A sutileza de perder chega a ser a mesma de deixar que se vá, vá embora algo, vá embora você, ainda vindo a necessidade de cortes e sangue como um pacto selado durante a história da humanidade. Perdi, deixei ir, desfiz-me de amores, amigos e irmãos. Agora, procuro um modo de te libertar, ainda que venha em trevas noites escuras silêncios perturbadores: não consigo conviver com as memórias antigas, ainda que seja através dela que me alimente os dias, ainda que essas memórias sejam um traço que já foi existência em algum ponto desse caminho travado entre duas pessoas.
Matar não é o mesmo que decepar um corpo até o último vestígio de carne. Matar é também fazer morrer o que não pode ser, o que não deveria ter sido, o que não será concretizado. E matando-te caio em liberdade e o chão já não está sob meus pés. Cronos vai se transformando na ausência de toda lógica da bússola norteadora. Kairós vai descendo e me transfigura em outro tempo: tempo de deixar ir, talvez o sentimento, talvez a cidade. Porém, deixar que se perca entre os muros, os edifícios que um dia nos circundaram. Perder-se no tempo, na vida, nos sentimentos procurando em cada lata lixo espalhada, em cada bueiro sujo da cidade o que é amargo ou agridoce, como somos agora.

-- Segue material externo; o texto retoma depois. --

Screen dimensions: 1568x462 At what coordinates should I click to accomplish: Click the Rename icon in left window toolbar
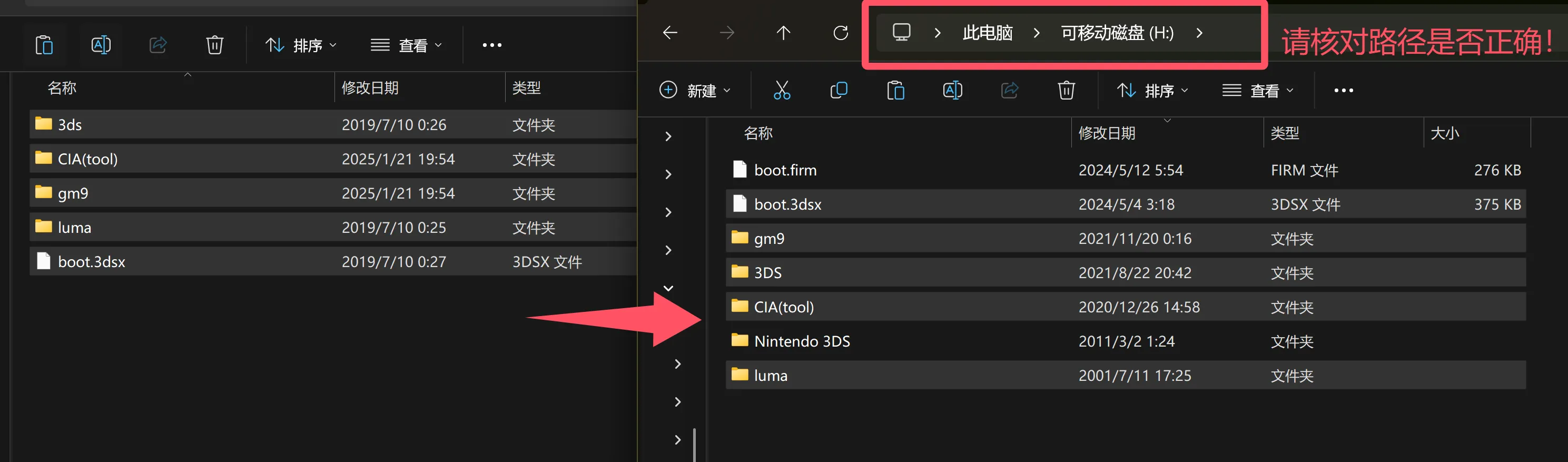(101, 45)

Deixar ir para perder-me, perdes-te, reencontrar eu a mim de outra forma, de outro jeito, feito faca de dois gumes, perpetuar-se no outro lado, naquele que você não existe. Somente: te deixo ir, fujo dos teus descampados, das tuas planícies, do teu magnetismo. Daqui, deste lado, o lado de cá, de Cronos enquanto tempo espaço e terra encontro Kairós transfigurando-me para o que não me prende. Sou Kairós: oportuno, instante-agora, já, quando te deixo ir.
Para que possamos seguir nossas liberdades é necessário o ato máximo de qualquer existência, as mortes cotidianas. Morro hoje, morro amanhã, ontem também morri. No instante-agora não me movo, olho ao redor e percebo o vento. O vento, enfim, afaga a bolha na qual me encontro, jogando-me contra a parede. Ela estoura, eu entro em queda livre. Liberto: você já se foi, restam-se poucos minutos, uns segundos, quase nada para aceitar como um santo em penitência no deserto a escuridão da noite que me aguarda. Avanço pela escuridão e te deixo ir. Deixa-me ir também?